Thanks for the congrats! I just noticed it. :imbar
Spatialized
1 Article; 301 Posts
While not a NICU nurse, but having experienced this loss, I thought I could weigh in. My wife and I have lost two beautiful children and had to deal with this very question.
Our first was at 21 weeks (
Our second was born at 26 weeks, but was the size of a 24 weeker, about 620g, this time due to severe preeclampsia (my dw has Factor V Leidens). We knew when my dw was airlifted out of town that premature birht of some variety was a foregone conclusion, we just hoped it wasn't too premature. Unfortunately, she was born 2 days after my dw was airlifted out. Luckily we had time to get betameth onboard so lung maturity was helped along a bit. She lived more 8 days in the NICU before succumbing to severe sepsis.
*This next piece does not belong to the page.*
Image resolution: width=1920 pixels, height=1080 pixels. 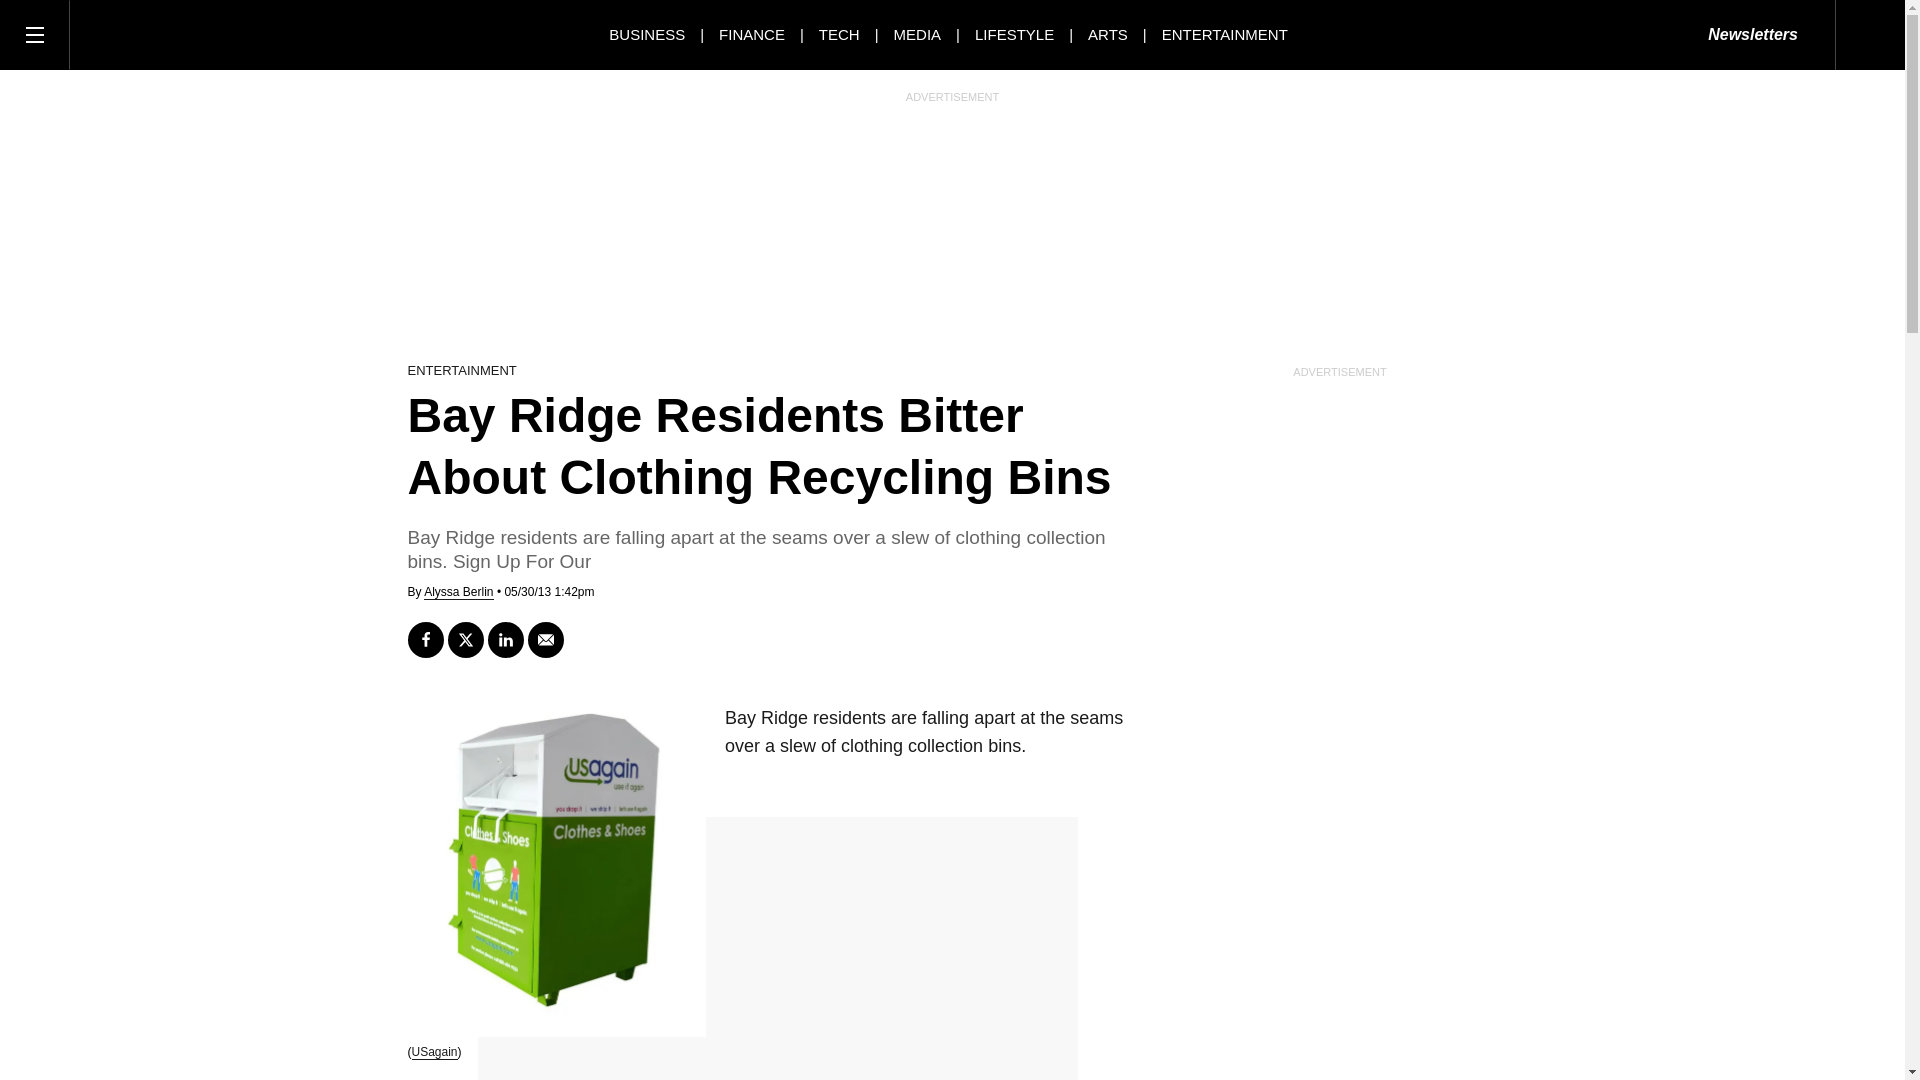 What do you see at coordinates (465, 640) in the screenshot?
I see `Tweet` at bounding box center [465, 640].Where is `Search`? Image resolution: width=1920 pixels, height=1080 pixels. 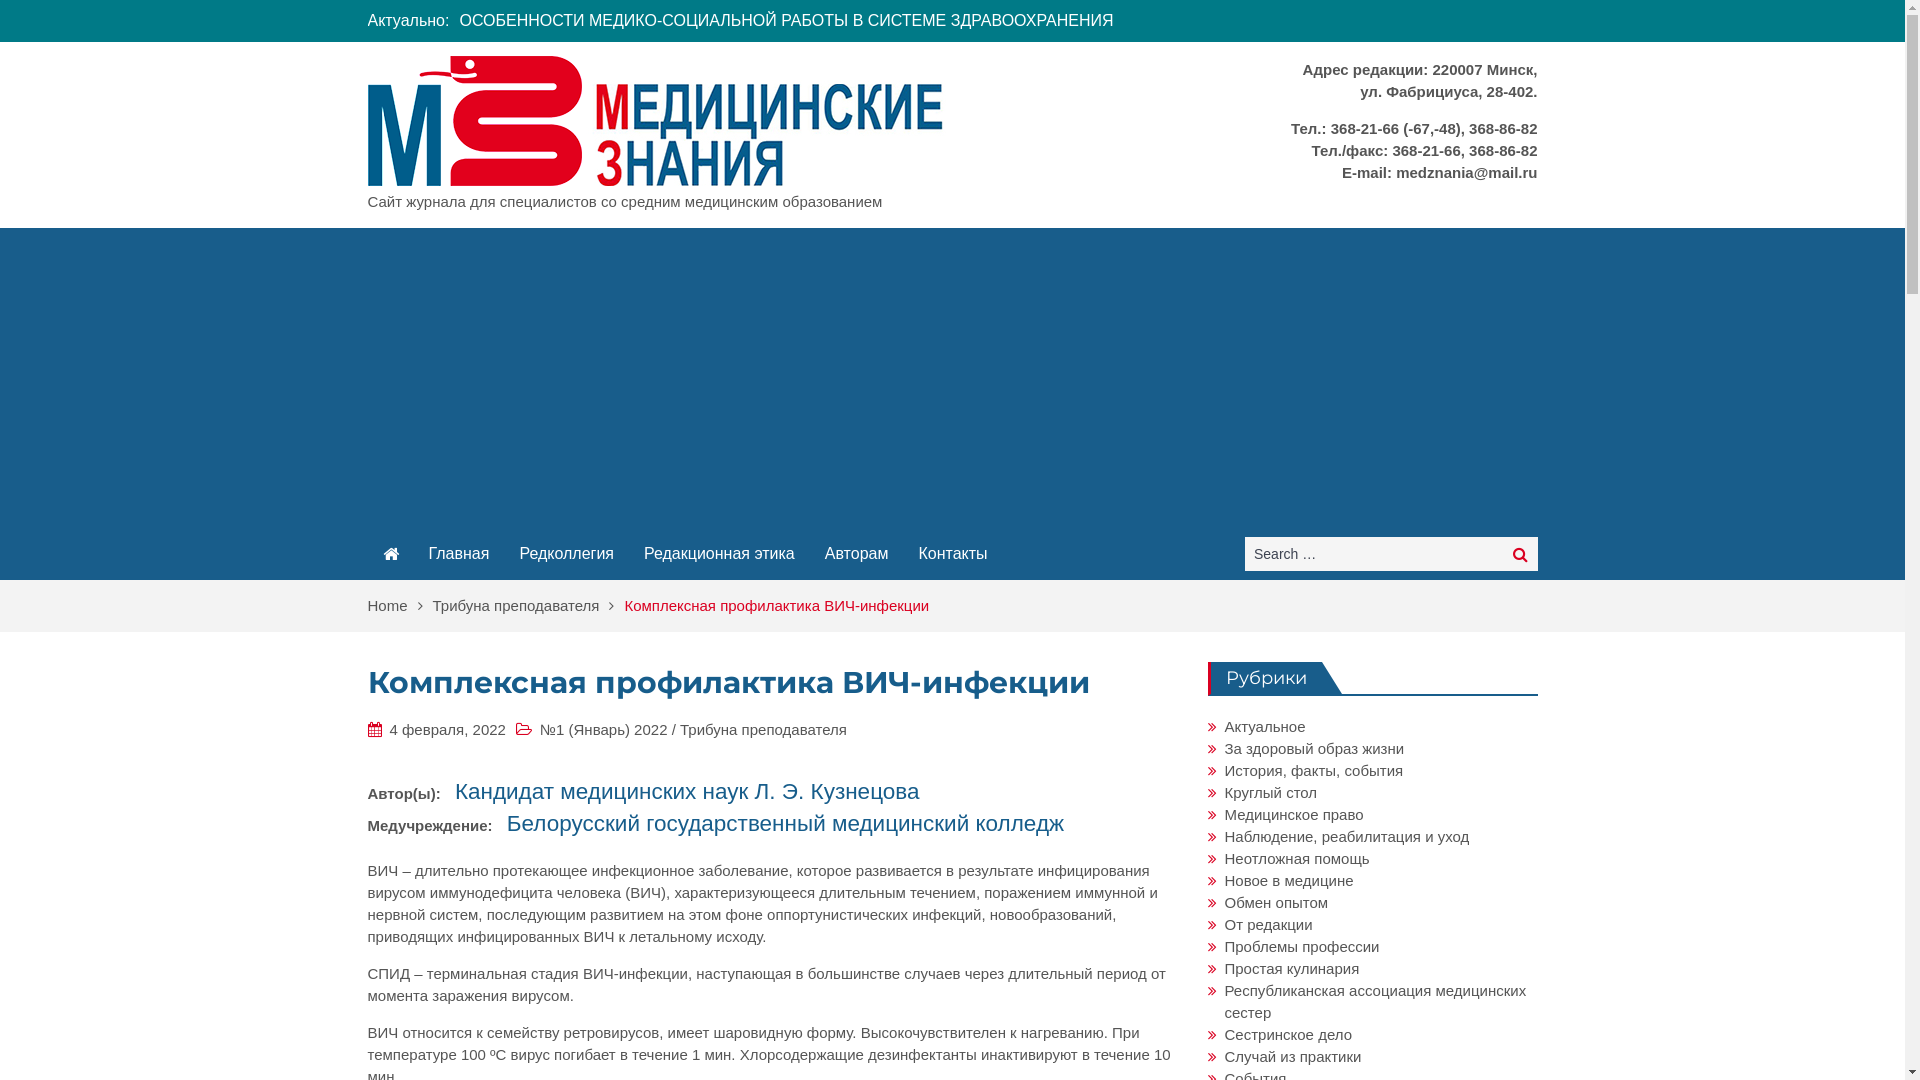
Search is located at coordinates (1521, 554).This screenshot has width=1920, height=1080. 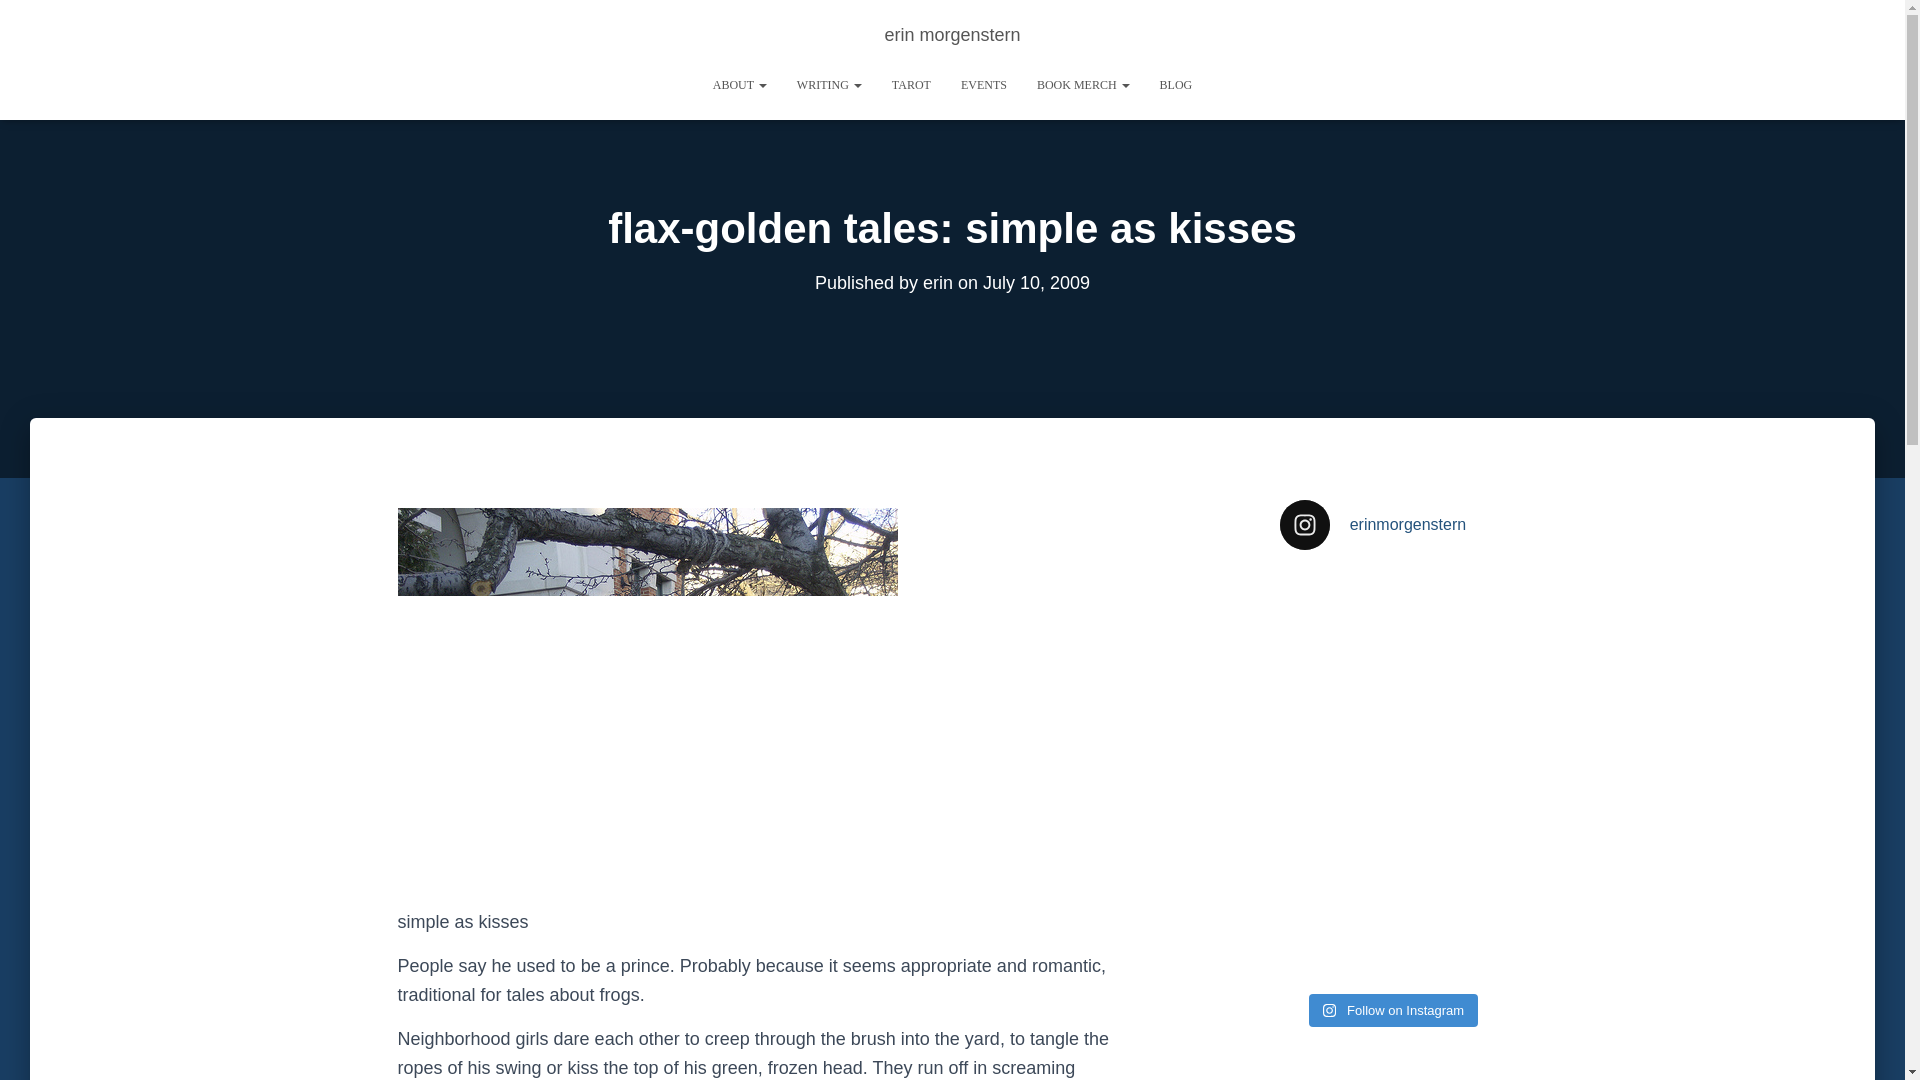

Was it worth it? Every minute. Would I do it again? Yes, in a hot second. Sure knowing what I know now, I know that my cut-off would be about 25 weeks, but only time will tell. Would we be aggressive? As far as we could be. Hope this helps...
Cheers,
Tom
justjenny
274 Posts
He doesn't think I'm nuts, per se. He's one of thos people that is always in denial about anything unpleasant. QUOTE]Sounds like my husband. I am the "planner" and maybe a slight control-freak...he doesn't want to think about the bad unless it is practically slapping him in the face. Everyone deals with things in their own way...and you never really know how your going to react when faced with a crisis situation....no matter how much planning is involved ahead of time.Sending wishes your way for a loooong and healthy, happy pregnancy! :balloons: Jenny
Sounds like my husband. I am the "planner" and maybe a slight control-freak...he doesn't want to think about the bad unless it is practically slapping him in the face. Everyone deals with things in their own way...and you never really know how your going to react when faced with a crisis situation....no matter how much planning is involved ahead of time.
Sending wishes your way for a loooong and healthy, happy pregnancy!